▸ TASK REQUIREMENTS:
1 - In the abstract on encoder-decoder contrast, what does optimizing encoders usually cause in unsupervised anomaly detection?
2 - Say whether each statement agrees with the abstract on encoder-decoder contrast: (a) the proposed method keeps the pre-trained encoder frozen; (b) the experiments span four medical image modalities; (c) the approach detects anomalies from reconstruction errors.
Start of DOCUMENT SEGMENT
Encoder-Decoder Contrast for Unsupervised Anomaly Detection in Medical Images

Unsupervised anomaly detection (UAD) aims to recognize anomalous images based on the training set that contains only normal images. In medical image analysis, UAD benefits from leveraging the easily obtained normal (healthy) images, avoiding the costly collecting and labeling of anomalous (unhealthy) images. Most advanced UAD methods rely on frozen encoder networks pre-trained using ImageNet for extracting feature representations. However, the features extracted from the frozen encoders that are borrowed from natural image domains coincide little with the features required in the target medical image domain. Moreover, optimizing encoders usually causes pattern collapse in UAD. In this paper, we propose a novel UAD method, namely Encoder-Decoder Contrast (EDC), which optimizes the entire network to reduce biases towards pre-trained image domain and orient the network in the target medical domain. We start from feature reconstruction approach that detects anomalies from reconstruction errors. Essentially, a contrastive learning paradigm is introduced to tackle the problem of pattern collapsing while optimizing the encoder and the reconstruction decoder simultaneously. In addition, to prevent instability and further improve performances, we propose to bring globality into the contrastive objective function. Extensive experiments are conducted across four medical image modalities including optical coherence tomography, color fundus image, brain MRI, and skin lesion image, where our method outperforms all current state-of-the-art UAD methods.
End of DOCUMENT SEGMENT
Start of SOURCE INFORMATION
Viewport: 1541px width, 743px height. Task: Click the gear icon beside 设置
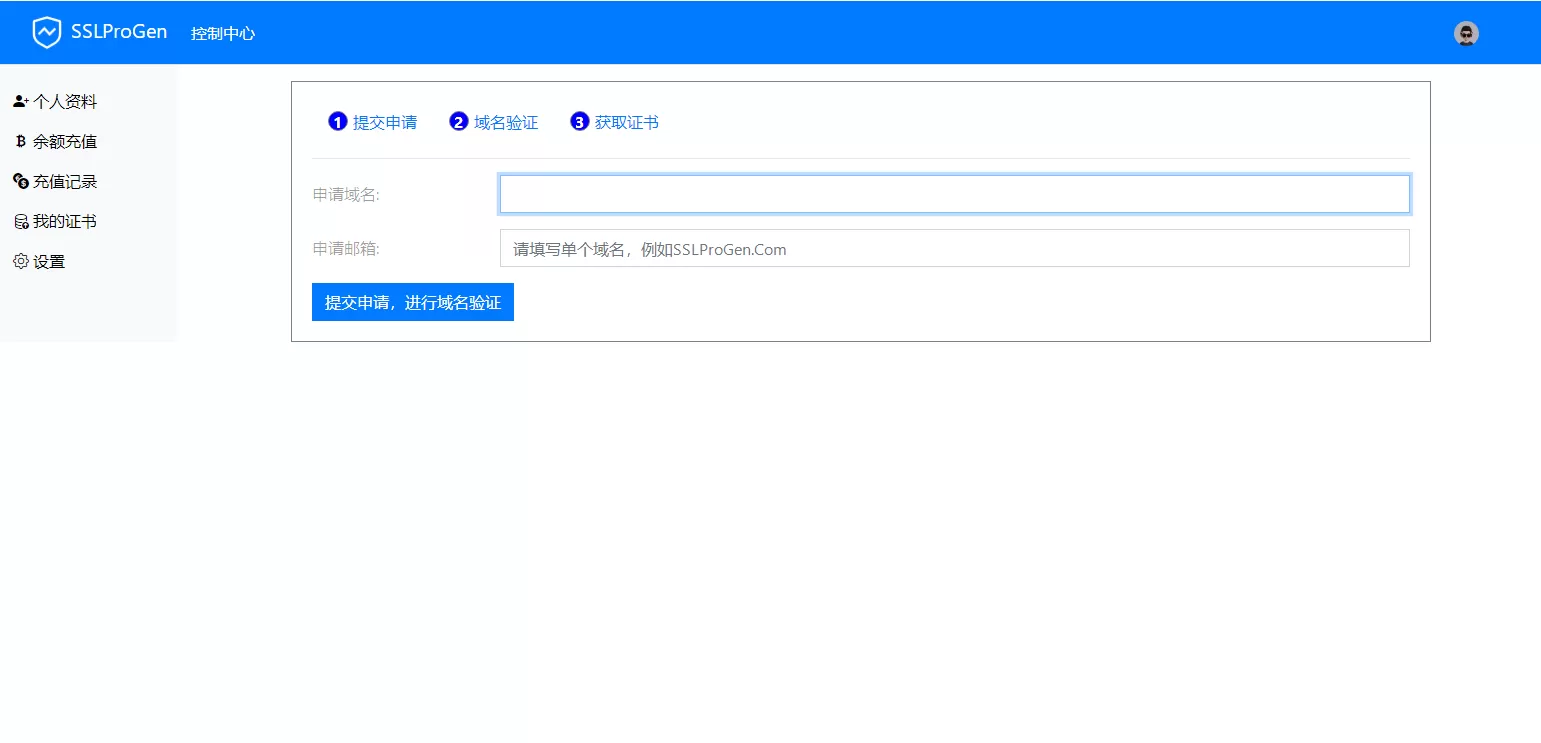(20, 262)
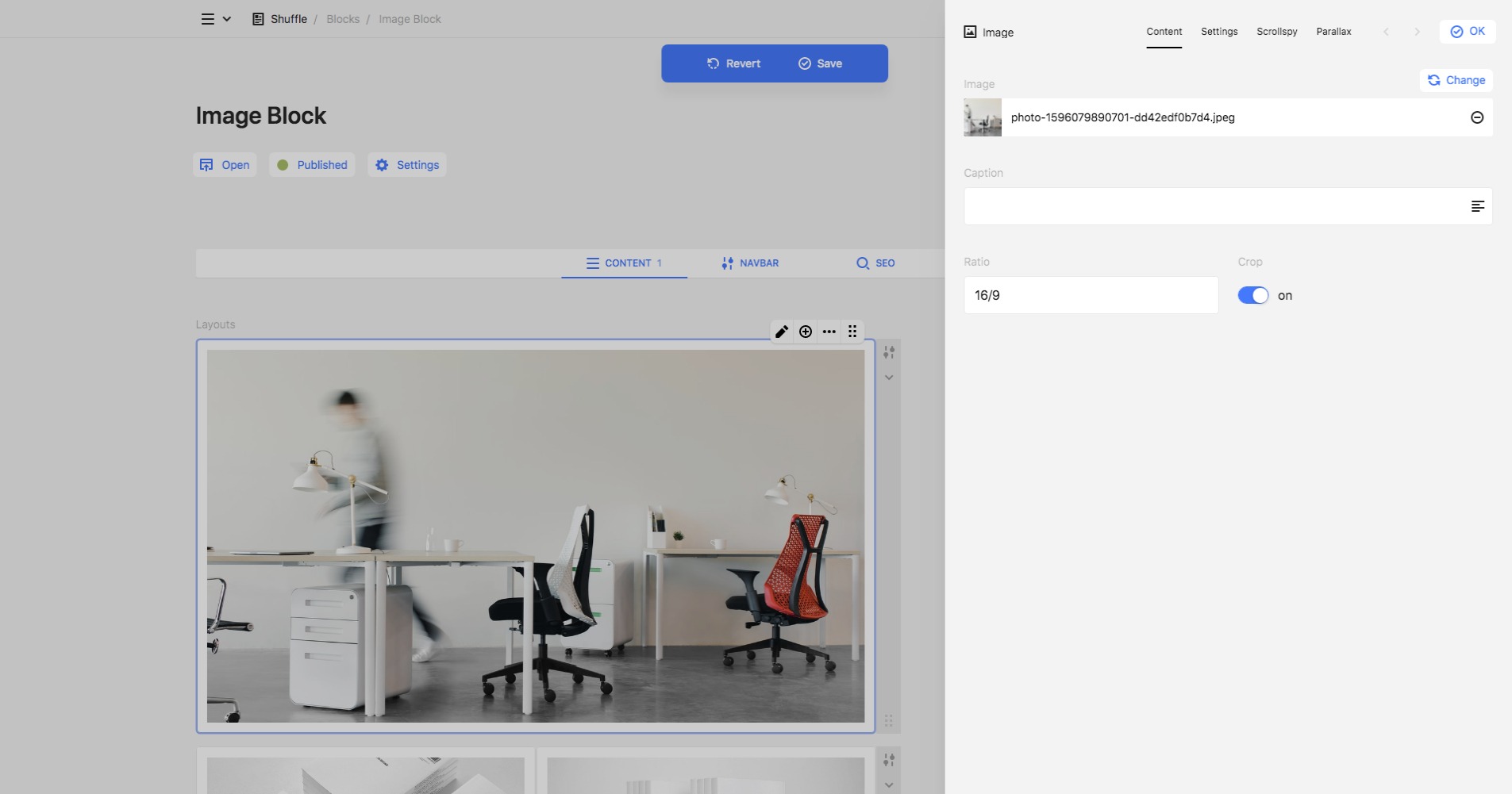Open the Parallax tab
1512x794 pixels.
1333,32
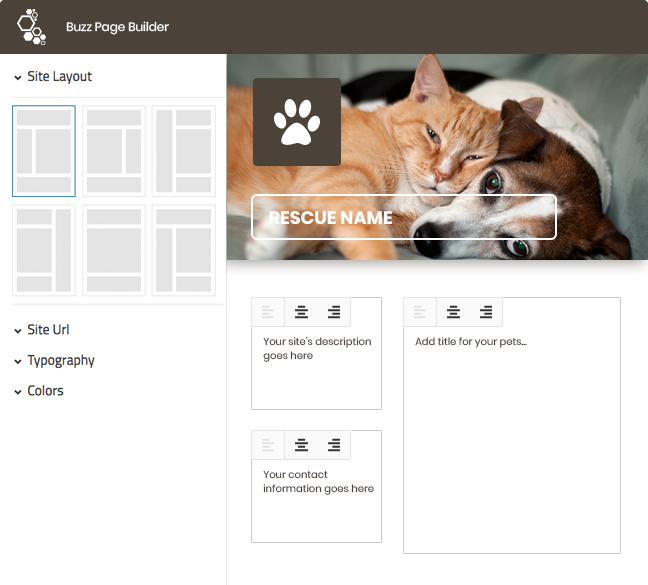Screen dimensions: 648x585
Task: Select the layout with right sidebar between header and footer
Action: click(x=114, y=151)
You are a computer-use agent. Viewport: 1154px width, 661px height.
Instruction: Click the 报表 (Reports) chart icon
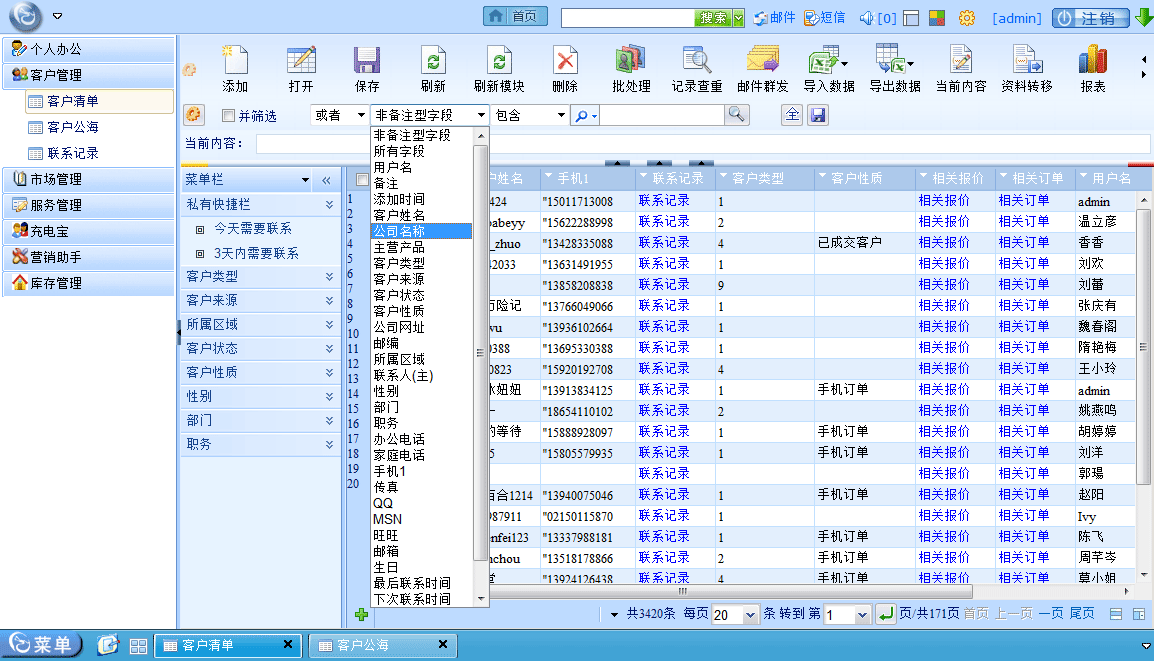[1092, 61]
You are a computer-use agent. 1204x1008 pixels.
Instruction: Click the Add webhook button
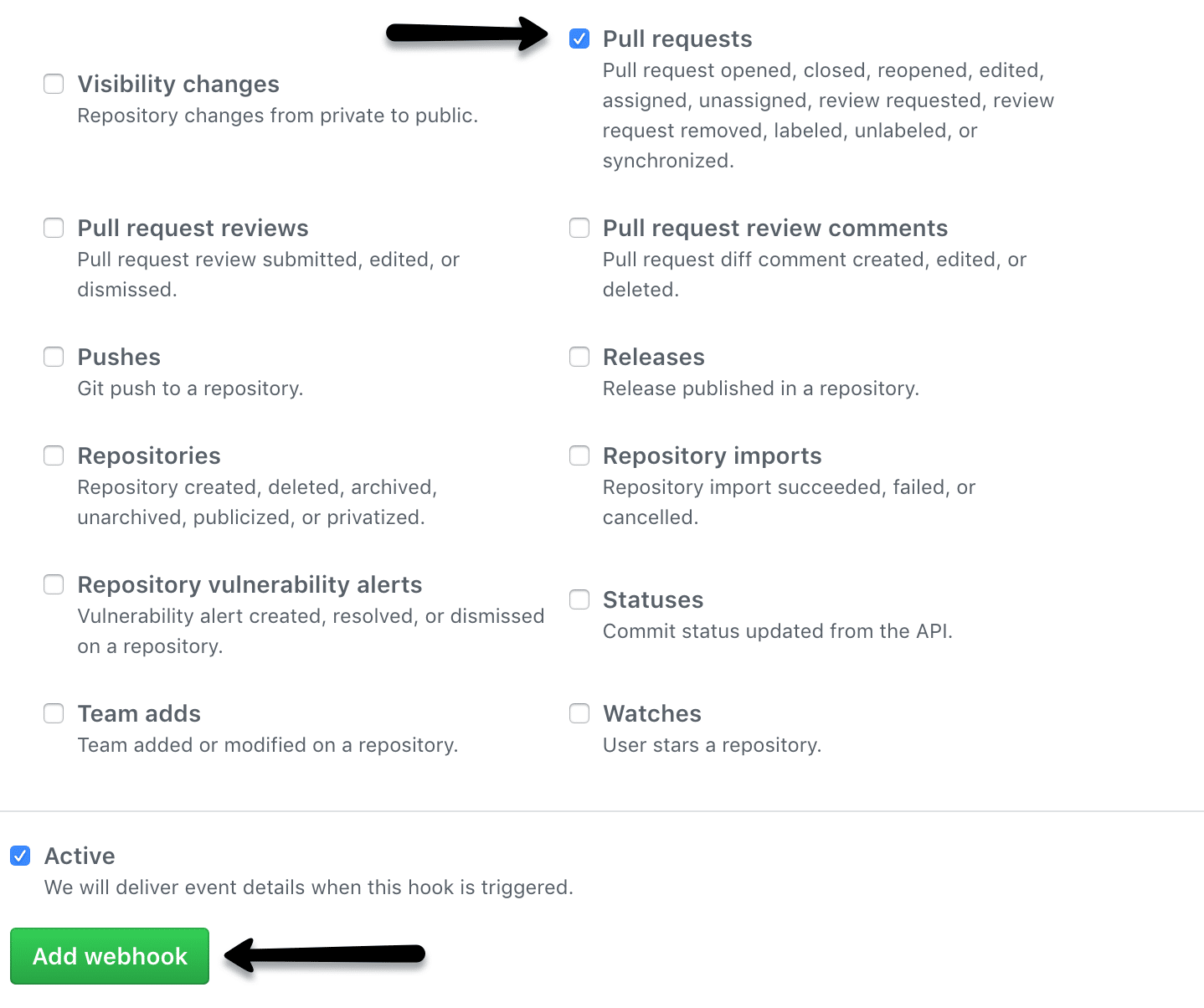(109, 955)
End of SOURCE INFORMATION
▸ TASK-BY-TASK OUTPUTS:
1 - Pattern collapse.

2 -
(a) No: "optimizes the entire network to reduce biases towards pre-trained image domain"
(b) Yes: "Extensive experiments are conducted across four medical image modalities"
(c) Yes: "feature reconstruction approach that detects anomalies from reconstruction errors"